What the OxygenOS flaw allows malicious apps to do
Per Rapid7’s investigation, with an affected OnePlus device, any installed (and seemingly benign) app could access the SMS/MMS message contents and all related metadata on the device without requiring the SMS permission; to sum it up, this is a troubling privacy oversight that only requires the user to install an app.
In practical terms, this undermines the Android permission model and sets up a hidden channel for text harvesting.
That access can be used to intercept one-time verification codes that are sent over SMS. Though the reads occur inconspicuously, with no alerts or notifications, victims would get no indication that messages are being surreptitiously scraped.
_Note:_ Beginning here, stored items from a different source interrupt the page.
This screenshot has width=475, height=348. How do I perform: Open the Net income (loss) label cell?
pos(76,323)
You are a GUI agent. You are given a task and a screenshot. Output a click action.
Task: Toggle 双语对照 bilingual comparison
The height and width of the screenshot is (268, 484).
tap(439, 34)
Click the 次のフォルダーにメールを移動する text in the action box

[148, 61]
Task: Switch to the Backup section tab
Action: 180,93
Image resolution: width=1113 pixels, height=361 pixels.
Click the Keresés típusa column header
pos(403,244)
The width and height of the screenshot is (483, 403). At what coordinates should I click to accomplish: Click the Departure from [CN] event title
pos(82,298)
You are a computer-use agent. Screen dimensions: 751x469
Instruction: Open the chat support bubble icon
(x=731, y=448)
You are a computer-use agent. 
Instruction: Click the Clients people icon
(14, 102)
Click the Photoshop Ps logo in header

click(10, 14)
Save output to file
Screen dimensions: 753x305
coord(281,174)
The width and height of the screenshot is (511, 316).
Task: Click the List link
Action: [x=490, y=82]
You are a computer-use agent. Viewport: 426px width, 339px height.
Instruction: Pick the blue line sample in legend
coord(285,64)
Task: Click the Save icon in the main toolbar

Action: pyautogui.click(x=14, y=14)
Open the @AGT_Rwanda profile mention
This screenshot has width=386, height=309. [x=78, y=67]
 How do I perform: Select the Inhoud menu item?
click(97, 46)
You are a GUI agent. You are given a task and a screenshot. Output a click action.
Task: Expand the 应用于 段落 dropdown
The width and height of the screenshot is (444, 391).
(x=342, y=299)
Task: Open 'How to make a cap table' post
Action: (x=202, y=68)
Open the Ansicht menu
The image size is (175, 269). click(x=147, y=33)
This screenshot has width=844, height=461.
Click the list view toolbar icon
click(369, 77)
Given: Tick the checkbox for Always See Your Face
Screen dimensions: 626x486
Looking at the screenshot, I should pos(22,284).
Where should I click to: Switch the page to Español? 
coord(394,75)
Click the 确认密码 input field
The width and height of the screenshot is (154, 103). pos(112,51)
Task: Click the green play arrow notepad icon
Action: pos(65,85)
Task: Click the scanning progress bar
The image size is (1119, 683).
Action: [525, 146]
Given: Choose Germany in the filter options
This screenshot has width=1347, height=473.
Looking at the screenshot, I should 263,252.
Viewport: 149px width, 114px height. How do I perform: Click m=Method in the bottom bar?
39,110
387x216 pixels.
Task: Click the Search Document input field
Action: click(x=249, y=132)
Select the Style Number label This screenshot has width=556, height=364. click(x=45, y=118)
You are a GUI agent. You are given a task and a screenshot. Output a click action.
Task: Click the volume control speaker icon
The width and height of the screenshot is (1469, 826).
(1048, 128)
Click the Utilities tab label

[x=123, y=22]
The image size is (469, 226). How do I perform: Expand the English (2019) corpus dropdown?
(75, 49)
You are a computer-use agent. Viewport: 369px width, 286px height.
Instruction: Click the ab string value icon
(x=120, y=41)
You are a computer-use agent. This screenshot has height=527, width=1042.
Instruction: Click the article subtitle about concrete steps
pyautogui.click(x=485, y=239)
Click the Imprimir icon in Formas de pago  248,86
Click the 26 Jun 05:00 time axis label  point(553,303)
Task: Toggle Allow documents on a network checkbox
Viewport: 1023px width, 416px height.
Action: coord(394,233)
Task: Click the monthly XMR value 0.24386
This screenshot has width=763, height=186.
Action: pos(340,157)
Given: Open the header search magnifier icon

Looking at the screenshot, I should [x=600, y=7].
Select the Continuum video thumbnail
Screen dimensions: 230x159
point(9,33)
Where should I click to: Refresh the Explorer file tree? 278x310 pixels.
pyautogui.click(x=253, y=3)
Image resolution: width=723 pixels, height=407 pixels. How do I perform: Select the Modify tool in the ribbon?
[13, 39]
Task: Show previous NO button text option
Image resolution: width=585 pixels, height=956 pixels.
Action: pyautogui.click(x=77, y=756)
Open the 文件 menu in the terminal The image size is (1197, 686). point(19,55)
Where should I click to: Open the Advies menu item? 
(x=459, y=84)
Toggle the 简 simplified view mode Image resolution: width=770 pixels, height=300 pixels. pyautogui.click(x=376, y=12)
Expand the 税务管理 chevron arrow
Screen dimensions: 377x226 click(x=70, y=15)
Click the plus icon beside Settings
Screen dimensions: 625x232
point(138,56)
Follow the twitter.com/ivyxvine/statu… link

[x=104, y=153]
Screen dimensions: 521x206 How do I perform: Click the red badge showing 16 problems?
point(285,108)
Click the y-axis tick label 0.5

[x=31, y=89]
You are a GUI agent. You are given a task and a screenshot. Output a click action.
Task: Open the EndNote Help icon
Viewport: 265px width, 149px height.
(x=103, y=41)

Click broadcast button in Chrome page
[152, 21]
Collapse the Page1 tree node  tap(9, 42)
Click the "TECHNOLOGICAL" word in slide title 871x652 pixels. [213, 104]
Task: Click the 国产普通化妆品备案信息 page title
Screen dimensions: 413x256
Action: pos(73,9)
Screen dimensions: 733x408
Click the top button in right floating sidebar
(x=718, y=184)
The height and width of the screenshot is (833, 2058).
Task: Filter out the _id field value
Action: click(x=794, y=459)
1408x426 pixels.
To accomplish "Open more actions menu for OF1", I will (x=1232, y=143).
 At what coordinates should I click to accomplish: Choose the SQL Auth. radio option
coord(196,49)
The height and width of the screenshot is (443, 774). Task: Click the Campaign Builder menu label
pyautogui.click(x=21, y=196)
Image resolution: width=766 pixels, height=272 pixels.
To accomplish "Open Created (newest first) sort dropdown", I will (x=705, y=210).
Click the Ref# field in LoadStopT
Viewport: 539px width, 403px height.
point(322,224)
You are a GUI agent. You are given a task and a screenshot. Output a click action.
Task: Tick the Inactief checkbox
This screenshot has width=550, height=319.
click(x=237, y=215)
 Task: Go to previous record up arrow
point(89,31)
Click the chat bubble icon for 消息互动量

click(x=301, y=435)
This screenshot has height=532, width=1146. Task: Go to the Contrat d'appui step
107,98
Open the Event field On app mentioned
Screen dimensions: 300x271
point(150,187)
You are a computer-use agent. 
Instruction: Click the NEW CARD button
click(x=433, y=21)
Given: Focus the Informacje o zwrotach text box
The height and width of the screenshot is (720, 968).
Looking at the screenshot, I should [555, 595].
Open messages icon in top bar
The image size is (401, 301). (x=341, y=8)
Which OnePlus devices are vulnerable to the flaw
Rapid7 claims the flaw impacts OxygenOS and was likely present in the operating system in previous releases. The company confirmed the issue had been tested on a OnePlus 8T under OxygenOS 12 and on a OnePlus 10 Pro under OxygenOS 14 and 15. The flaw was not present in the versions of OxygenOS 11 that testers used, which indicated to researchers that the regression started with OxygenOS 12.
OnePlus hasn’t released an official list of models affected, but the danger also clearly applies to any devices running a susceptible build of OxygenOS. Next time your handset is updated, you should apply this security update as well.
Why this vulnerability endangers SMS-based 2FA codes
A number of consumer services still use SMS to send login verification codes. Security guidance from standards organizations like NIST has for years classified SMS one-time passwords as a restricted factor since SIM swapping, message interception, and device malware can all be used to steal them. Risks such as CVE-2025-10184 further increase that risk by subverting the normal Android permission checks.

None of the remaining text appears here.